My question is fairly basic, namely can I do the substitution below? $$ \frac{\mathrm{d}\theta(t)}{\mathrm{d}t} = -\frac{1}{\sin(\theta(t))}\frac{\mathrm{d}\cos(\theta(t))}{\mathrm{d}t} $$ If not, what corrections should I take into account? Since I am dealing with trigonometric functions there might be a sign-rule somwhere the I am missing.
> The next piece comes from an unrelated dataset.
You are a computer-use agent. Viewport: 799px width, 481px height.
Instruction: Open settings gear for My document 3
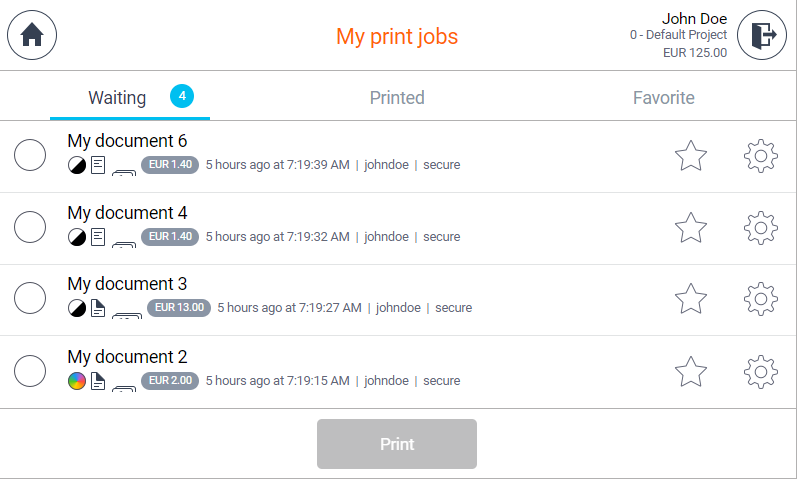pyautogui.click(x=761, y=299)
Background information to the question: In reality I want to calculate the gradient of the angle $\theta$ between two vectors $\vec{a}$ and $\vec{b}$, with respect to the coordinates to one of the vectors. I use the chain rule because then I can use the relationship:$$\cos(\theta) = \frac{\vec{a}\cdot\vec{b}}{\|\vec{a}\|\|\vec{b}\|}$$ which allows me to easily calculate this derivative analytically. However, when I compare my result to a fully numerical calculation the results are not generally the same.
More details
In full I am looking for the gradient of a function $f(d,r,\theta)$, where the values of $d$, $r$ and $\theta$ are determined based on three vectors $\vec{x}$, $\vec{y}$ and $\vec{z}$. The values are given by: $d=|\vec{x}-\vec{y}|$, $r = |\vec{z}-\vec{y}|$ and $\theta$ by the angle between the vectors $\vec{a} = \vec{x}-\vec{y}$ and $\vec{b}=\vec{z}-\vec{y}$. The gradient I am looking at is with respect to the $\vec{y}$ vector, resulting in: $$ \nabla_{\vec{y}}f = -\frac{\partial f}{\partial d}\frac{\vec{x}-\vec{y}}{|\vec{x}-\vec{y}|} -\frac{\partial f}{\partial r}\frac{\vec{z}-\vec{y}}{|\vec{z}-\vec{y}|} + \frac{\partial f}{\partial \theta}\nabla_{\vec{y}}\theta, $$ where $\theta$ is given by the formula above.
If I calculate the gradient using the direct derivative (original question) or fully numerical I seem to have different results.